„Zima w klinice małych zwierząt w Leśnej Górce” została wydana w 2013 roku i skupia się bardziej na trudach leśnego życia, kiedy pożywienia jest mało, bo wszystko jest przykryte śniegiem. Autor zamieścił tu 10 rozdziałów Życie zwierząt płynie trochę wolniej, wiele z nich zapada w długi sen, a pozostałe spędzają czas ukryte w norach, tylko w razie absolutnej konieczności wychodząc na powierzchnię
Cała seria składa się z książek różniących się od siebie, jednak mających ważne cechy wspólne. Po pierwsze, przystępnie i nienachalnie przybliżają wiedzę o lesie, zwyczajach zamieszkujących je zwierząt, pięknie natury.

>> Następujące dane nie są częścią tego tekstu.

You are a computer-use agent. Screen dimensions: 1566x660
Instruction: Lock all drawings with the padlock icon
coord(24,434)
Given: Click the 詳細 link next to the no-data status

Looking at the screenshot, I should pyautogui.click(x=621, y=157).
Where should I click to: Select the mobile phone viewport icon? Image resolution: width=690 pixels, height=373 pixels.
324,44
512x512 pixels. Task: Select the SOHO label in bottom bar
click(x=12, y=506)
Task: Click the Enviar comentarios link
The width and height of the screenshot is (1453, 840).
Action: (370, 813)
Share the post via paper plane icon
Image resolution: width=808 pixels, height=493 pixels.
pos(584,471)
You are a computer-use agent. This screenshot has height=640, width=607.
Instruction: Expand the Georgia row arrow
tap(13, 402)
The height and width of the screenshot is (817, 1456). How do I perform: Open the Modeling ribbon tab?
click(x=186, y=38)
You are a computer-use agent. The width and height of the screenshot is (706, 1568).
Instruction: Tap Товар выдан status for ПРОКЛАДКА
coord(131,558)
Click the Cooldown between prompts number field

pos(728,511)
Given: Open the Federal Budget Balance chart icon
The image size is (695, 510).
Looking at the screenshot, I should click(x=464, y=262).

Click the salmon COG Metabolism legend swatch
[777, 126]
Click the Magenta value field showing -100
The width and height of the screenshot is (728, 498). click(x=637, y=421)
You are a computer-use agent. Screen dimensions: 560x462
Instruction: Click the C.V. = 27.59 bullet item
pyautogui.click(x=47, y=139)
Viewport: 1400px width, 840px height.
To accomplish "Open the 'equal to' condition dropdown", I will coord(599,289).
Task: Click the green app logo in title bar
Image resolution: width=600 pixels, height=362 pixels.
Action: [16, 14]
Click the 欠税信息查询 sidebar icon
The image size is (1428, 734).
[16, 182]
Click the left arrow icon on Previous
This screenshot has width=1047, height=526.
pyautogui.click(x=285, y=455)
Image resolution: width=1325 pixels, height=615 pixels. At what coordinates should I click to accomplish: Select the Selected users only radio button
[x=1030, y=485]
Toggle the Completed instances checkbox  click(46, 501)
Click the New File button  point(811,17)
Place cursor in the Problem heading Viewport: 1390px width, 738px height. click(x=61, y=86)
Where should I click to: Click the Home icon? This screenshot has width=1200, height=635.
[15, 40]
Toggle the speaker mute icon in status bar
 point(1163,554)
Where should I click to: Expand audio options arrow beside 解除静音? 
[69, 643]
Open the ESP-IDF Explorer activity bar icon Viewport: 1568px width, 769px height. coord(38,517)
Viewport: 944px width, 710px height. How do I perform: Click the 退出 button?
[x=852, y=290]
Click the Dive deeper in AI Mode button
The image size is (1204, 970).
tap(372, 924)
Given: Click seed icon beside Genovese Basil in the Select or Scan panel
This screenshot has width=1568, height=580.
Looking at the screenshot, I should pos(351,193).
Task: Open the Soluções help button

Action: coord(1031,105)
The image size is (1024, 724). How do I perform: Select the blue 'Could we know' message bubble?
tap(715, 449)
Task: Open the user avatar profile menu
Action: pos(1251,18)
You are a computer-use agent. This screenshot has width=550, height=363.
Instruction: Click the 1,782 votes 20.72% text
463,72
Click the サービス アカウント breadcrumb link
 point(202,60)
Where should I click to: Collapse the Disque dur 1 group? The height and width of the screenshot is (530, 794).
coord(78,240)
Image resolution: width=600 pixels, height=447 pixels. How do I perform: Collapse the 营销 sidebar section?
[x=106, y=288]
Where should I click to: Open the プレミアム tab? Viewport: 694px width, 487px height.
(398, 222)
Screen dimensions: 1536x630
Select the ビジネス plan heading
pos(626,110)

Po drugie, oswajają z kwestiami medycznymi – lekarstwami, zabiegami, operacjami i sposobami pierwszej pomocy. Po trzecie wreszcie – zostały przepięknie zilustrowane przez Anetę Krella-Moch. Niepowtarzalne, barwne rysunki cudownie uzupełniają prezentowane opowieści. Dzięki nim las i norki jego mieszkańców stają się miejscem radosnym, gościnnym, choć trochę tajemniczym.
Człowiek też pojawia się w tych opowieściach. Jest jednak złym charakterem, powodującym zagrożenie na wiele sposobów – od oczywistego zastawiania pułapek, po rozrzucanie śmieci, które zatruwają zwierzęta. Trochę szkoda, że nie zobaczyłam tam nawet jednego dobrego przykładu.